Valutazione dell’impatto ambientale dei farmaci. Incontro di esperti europei in Aifa

Valutazione dell’impatto ambientale dei farmaci. Incontro di esperti europei in Aifa
I partecipanti si sono confrontati sulle principali novità introdotte dal primo aggiornamento della linea guida sull’ERA redatta dall’Ema nel 2006 e sulle proposte di revisione della normativa farmaceutica europea a 20 anni dalla sua istituzione

L’Agenzia italiana del farmaco ha ospitato per la prima volta la riunione informale di esperti europei sulla valutazione dell’impatto ambientale dei farmaci (Environmental Risk Assessment, ERA) per uso umano non derivati da organismi geneticamente modificati. I partecipanti (30 in presenza e 20 collegati da remoto), provenienti da 19 paesi europei – riporta il sito dell’Agenzia – si sono confrontati il 16 e il 17 novembre sulle principali novità introdotte dal primo aggiornamento della linea guida sull’ERA redatta dall’Agenzia europea per i medicinali (European Medicines Agency, EMA) nel 2006 e sulle proposte di revisione della normativa farmaceutica europea a 20 anni dalla sua istituzione.

Il rafforzamento dell’ERA, anche come misura di contrasto al fenomeno dell’antibiotico resistenza, è nell’agenda della strategia farmaceutica per l’Europa lanciata nel 2020 nell’ambito dell’European Green Deal, l’insieme delle iniziative politiche proposte dalla Commissione Europea con l’obiettivo della neutralità climatica entro il 2050. Guardare al farmaco come potenziale inquinante rientra nell’approccio integrato “One health” in cui la salute dell’uomo, degli animali e dell’ambiente sono strettamente interdipendenti. Una delle novità proposte nella revisione della Direttiva quadro sui farmaci è infatti quella di considerare tra i “rischi connessi all’utilizzo del medicinale”, gli “effetti indesiderati per la sanità pubblica dovuti al rilascio del medicinale nell’ambiente, compresa la resistenza antimicrobica”.

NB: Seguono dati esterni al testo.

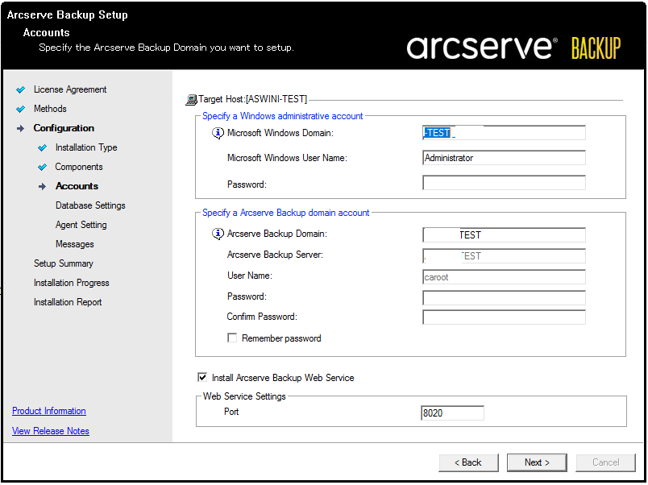This screenshot has width=648, height=485.
Task: Click the Target Host computer icon
Action: pyautogui.click(x=191, y=100)
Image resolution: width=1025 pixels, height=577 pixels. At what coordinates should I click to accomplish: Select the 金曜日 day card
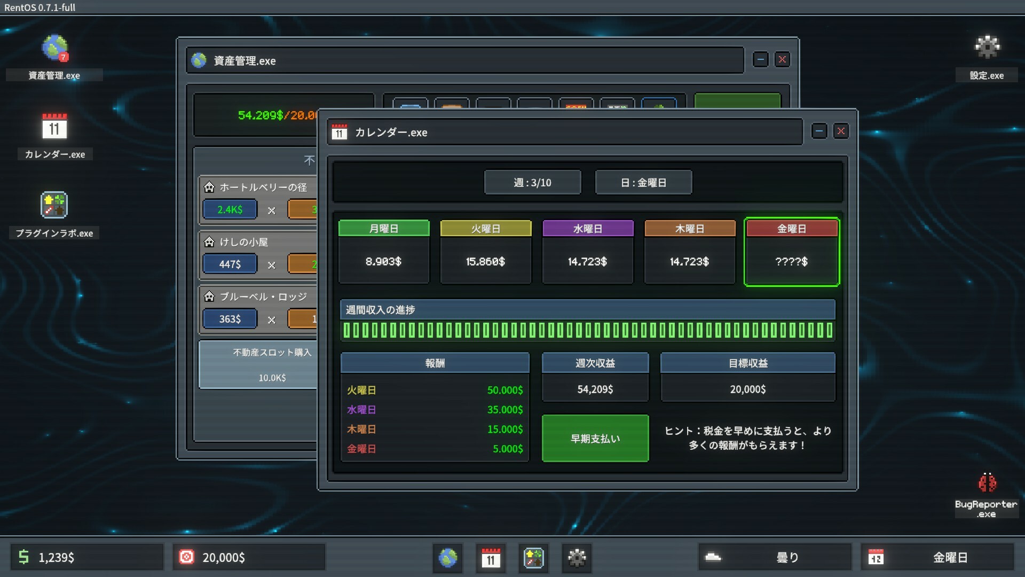click(x=791, y=252)
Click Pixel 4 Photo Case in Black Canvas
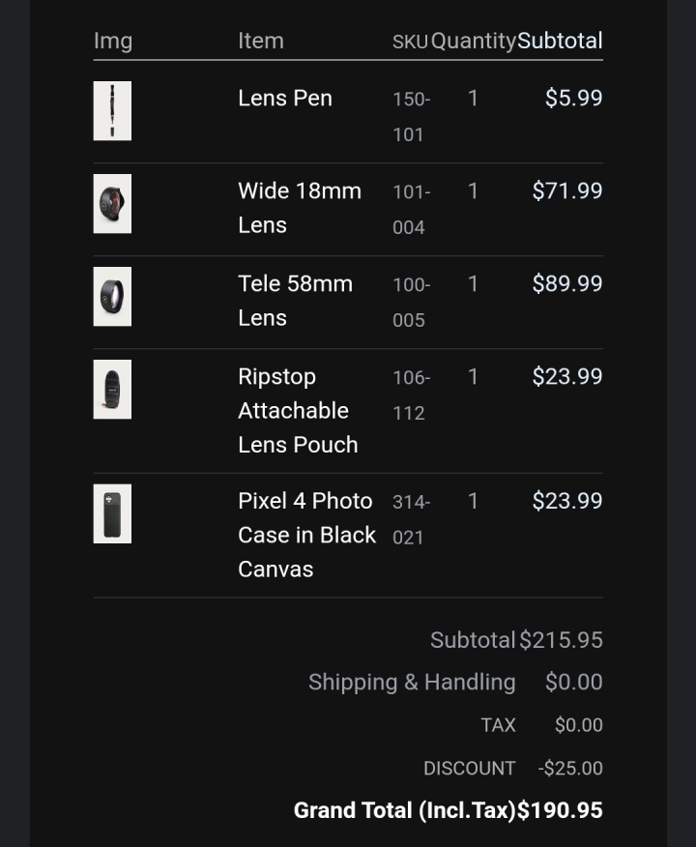The width and height of the screenshot is (696, 847). pyautogui.click(x=306, y=535)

Sebbene il profilo ambientale del farmaco sia principalmente definito dalle proprietà intrinseche del principio attivo, ed eventualmente degli eccipienti – che ne caratterizzano la tossicità, la capacità di persistere e di bioaccumularsi nelle diverse matrici ambientali – azioni a valle dell’approvazione del medicinale (durante l’uso), che coinvolgono pazienti, operatori sanitari e aziende farmaceutiche, possono contribuire efficacemente alla sostenibilità ecologica di questi prodotti senza comprometterne qualità, sicurezza ed efficacia. L’uso prudente e responsabile non solo degli antimicrobici, ma di tutti i medicinali, è infatti un elemento essenziale per la salute dell’uomo e degli animali e per la protezione dell’ecosistema. Un’attenzione particolare è stata rivolta dagli esperti alla necessità di una maggiore e più proficua interazione tra la normativa europea sul farmaco e quelle sull’ambiente (tra cui la direttiva quadro sulle acque e la direttiva sul trattamento delle acque reflue urbane), al fine di affrontare l’impatto ambientale dei medicinali da diversi punti di vista e secondo un approccio integrato e globale.